These cupcakes may very well be the best you will ever taste! There’s no need to tell your guests that they are made with butternut squash…
1 cup of uncooked butternut squash (that’s about half of a medium-size squash), peeled and cut into 1/2-inch cubes
1 tsp. vegetable oil
6 tablespoons (3oz) unsalted butter
1 cup (4 1/2 oz) all-purpose flour
3/4 tsp. baking Soda
3/4 tsp. ground cinnamon
1/2 tsp. ground ginger
1/4 tsp. salt
3/4 cup honey
1/3 cup tightly packed, dark brown sugar
2 1/2 tablespoons half & half cream (or whole milk)
Prepare the squash: Place the butternut squash pieces into a large, microwave-safe bowl. Heat on high for 5-6 minutes, occasionally stopping to stir, until the squash is cooked (a fork should be able to easily go through a piece). Place the now-soft pieces of squash into a food processor or blender. Add 1 tsp. of oil. Pulse/puree until smooth. [Note: If you have a small food processor or blender, just puree half at a time.]
Measure out 3/4 cup of purée. (You may have some left-over that can be covered and refrigerated for another use.) Set aside the measured out 3/4 cup, and allow it to cool to room temp.
Prepare the cupcakes: Preheat the oven to 350°F. Line a 12-cup muffin tin with cupcake liners.
Melt the butter in a medium-size heavy bottom saucepan, over low heat until just melted. Turn the heat up to medium-high, and cook, swirling occasionally, until the butter turns golden brown and develops a nutty fragrance. Keep a close eye on the butter, it can turn from brown to black in a matter of seconds. Remove the pan from the heat and allow the butter to cool for about 15 minutes.
In a medium bowl, whisk together the flour, baking Soda, cinnamon, and salt. Set aside.

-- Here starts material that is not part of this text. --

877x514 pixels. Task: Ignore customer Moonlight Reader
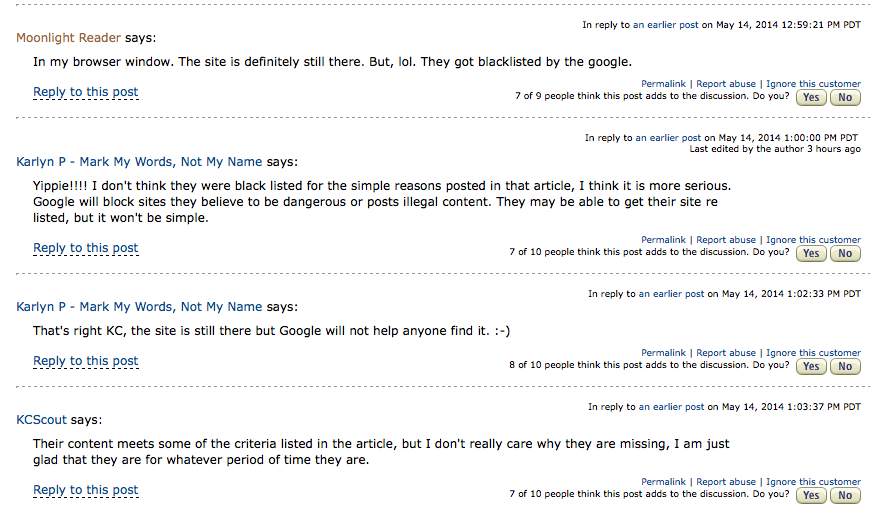click(x=813, y=84)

In a separate large bowl, combine the butternut squash purée (3/4 cup), honey, brown sugar, egg, and cream. Whisk vigorously until well blended. Add all of the flour mixture and, using a large rubber spatula, gently stir in the dry ingredients until just combined. Try not to over mix.
Add the brown butter and gently whisk until smooth and well combined.
Divide the batter evenly among the 12 cupcake liners.
Bake for 20-25 minutes, or until the top of a cupcake springs back when touched lightly.
Remove from the oven and allow the cupcakes to sit in the pan for about 5 minutes before transferring them to a cooling rack.
Cool completely before frosting.
White Chocolate Frosting
6 ounces of high quality white chocolate
8 tablespoons (that’s 1 stick) of unsalted butter, softened to room temperature
1/4 tsp. salt
1 3/4 cups of confectioners’ sugar
1/4 cup milk
1/4 tsp. pure almond extract
Make a double-boiler: Place about 1/2-inch of water into a saucepan and bring it to a simmer. Place the white chocolate into a large, heat proof bowl and place the bowl on top of the saucepan (be sure that it’s large enough to fit over the pan of simmering water without the bottom actually touching the water). Stirring occasionally, melt the chocolate until smooth. Remove the bowl off the saucepan and set it aside to cool to room temperature.
Meanwhile: In the bowl of your stand mixer, fitted with the paddle attachment (a hand-held will work too), beat the butter and salt until light and fluffy (about 3-5 minutes on medium speed).
Gradually sift in the confectioners’ sugar, beating on low speed after each addition. [Note: I added the sugar in 1/2 cup increments.]
Once all the sugar has been added, beat in the milk and almond extract until well combined.
Add the cooled, melted white chocolate and beat on low until combined. If the frosting looks too thin, add about 1/4 cup of confectioners’ sugar. If it’s too thick, add a splash of milk.
If the white chocolate was still on the warm side when it was added to the bowl, simply refrigerate the frosting until it reaches a spreadable consistency…if you plan on piping it, this may take longer.
Frost the cooled cupcakes as desired. Garnish with walnuts, or cinnamon, or shaved chocolate.